Transposition and transitional rules

The Commission proposes that Member States should transpose the rules into domestic law by December 31, 2023 and that the provisions of the Directive should apply as of January 1, 2024.

The Directive would also provide for transitional rules in respect of those Member States, which currently already apply a tax allowance on equity funding under national law. Those Member States would be allowed to defer the application of the Directive for a period up to 10 years. This period would be limited by the duration of the benefit under national law where the latter is shorter than 10 years.

Next steps

The legislative proposal will now be submitted to the European Parliament for consultation and to the Council for adoption. 

Considering that the legal basis for the Commission’s proposal is Article 115 of the Treaty on the Functioning of the EU (TFEU), the Directive requires unanimous approval in the Council. In addition, the Council would only be allowed to adopt the text once the Parliament and any relevant Committees have given their (non-binding) opinions.

Where the Directive is approved in the Council, it would enter into force on the twentieth day following that of its publication in the Official Journal of the EU.

EU Tax Centre comment

The explanatory memorandum to the Directive notes that, in designing its proposal, the Commission took into account the results of the public consultation which was launched on July 1, 2021. Amongst the different policy options, the Commission decided to mitigate the debt-equity bias through measures addressing both equity and debt (as opposed to debt or equity in isolation), combining an allowance for new equity with a limitation to the deductibility of debt costs in order to ensure a sustainable economy and safeguard public finances during the ongoing recovery period after the pandemic.

The successful adoption of this proposal may, however, depend on how Member States’ view the impact of DEBRA on their economies (e.g. whether its adoption would be welfare inducing) and on their national budgets (i.e. how much it would cost governments in the short-term). In addition, it remains to be seen whether the six Member States that already provide for an allowance on equity funding in the national law (Belgium, Cyprus, Italy, Malta, Poland and Portugal) would agree to the proposal and to changing their current tax framework. As highlighted in the explanatory memorandum, those national measures currently differ significantly in terms of policy design.

It may therefore be the case that the DEBRA proposal undergoes changes as the political debate develops. It is also anticipated that a public consultation process will be launched by the Commission calling for feedback on the text of the proposed Directive.

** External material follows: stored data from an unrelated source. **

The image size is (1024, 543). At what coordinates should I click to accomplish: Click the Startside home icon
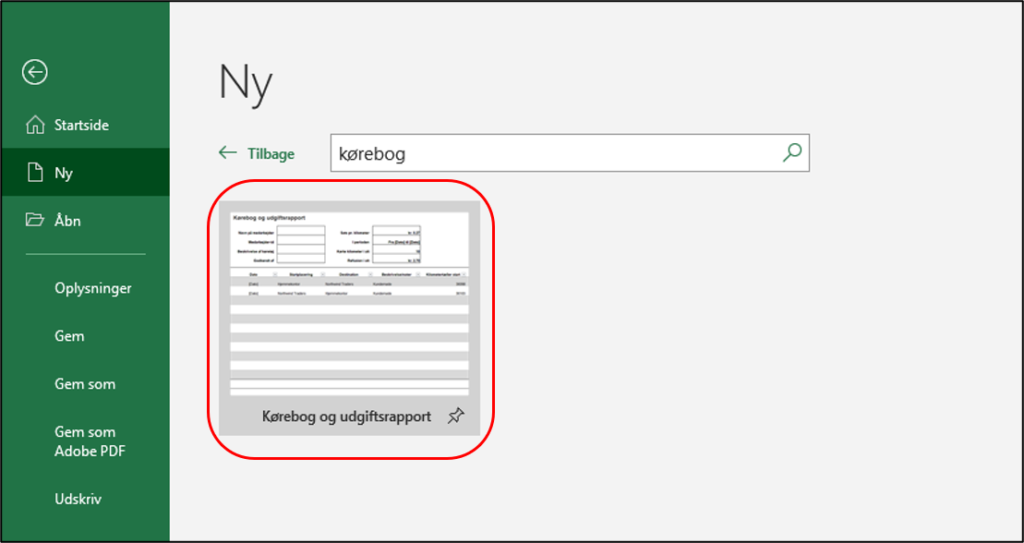(36, 125)
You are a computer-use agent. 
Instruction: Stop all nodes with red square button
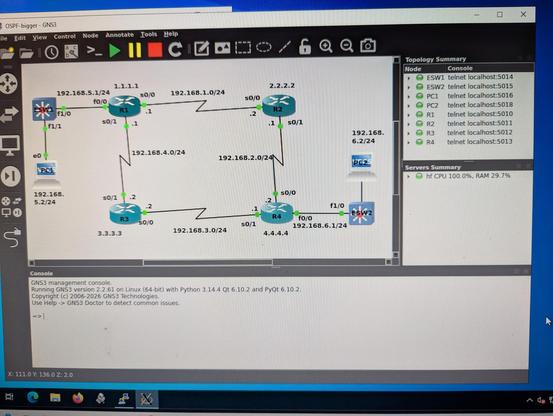tap(154, 50)
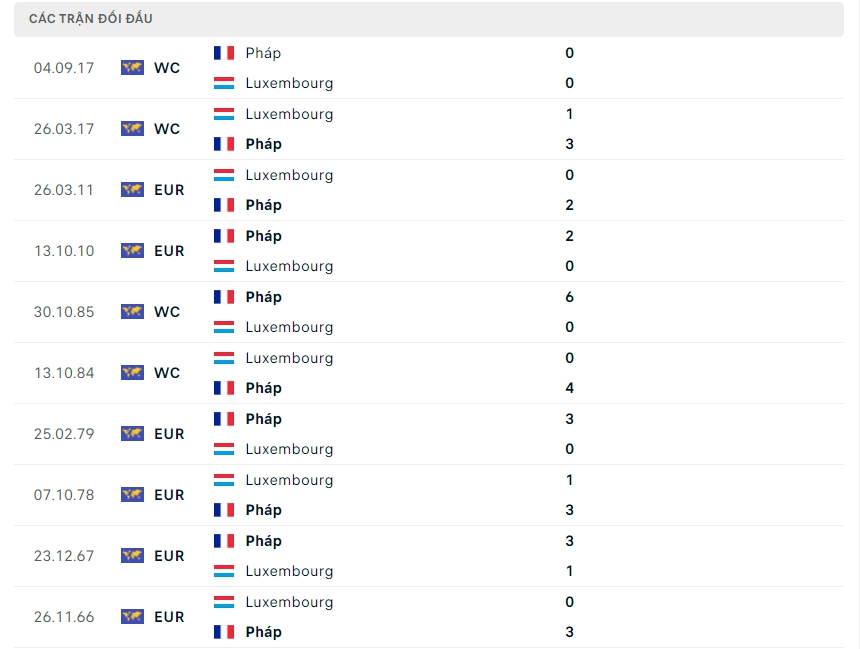Open the Pháp team link in the 30.10.85 match
This screenshot has width=860, height=649.
[263, 297]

It is also noteworthy that the preamble of the Directive makes reference to the proposal for Business in Europe: Framework for Income Taxation (BEFIT). In this respect, the Commission has recently published a consultation page, which mentions that a public consultation on the BEFIT initiative is scheduled to start in the third quarter of 2022 and that adoption is planned for the third quarter in 2023. The BEFIT initiative aims at introducing common rules for determining the corporate tax base and for the allocation of profits between Member States, based on a pre-defined formula (formulary apportionment). The proposal will build on the principles agreed upon under Pillar 1 and Pillar 2 of the OECD BEPS 2.0 proposals, and further adapt these to ensure suitability for an extended use within the EU Single Market. It will therefore be interesting to see how DEBRA interacts with other current tax developments at EU and OECD level including the proposed EU Minimum Tax Directive which is also targeted to be effective in 2024.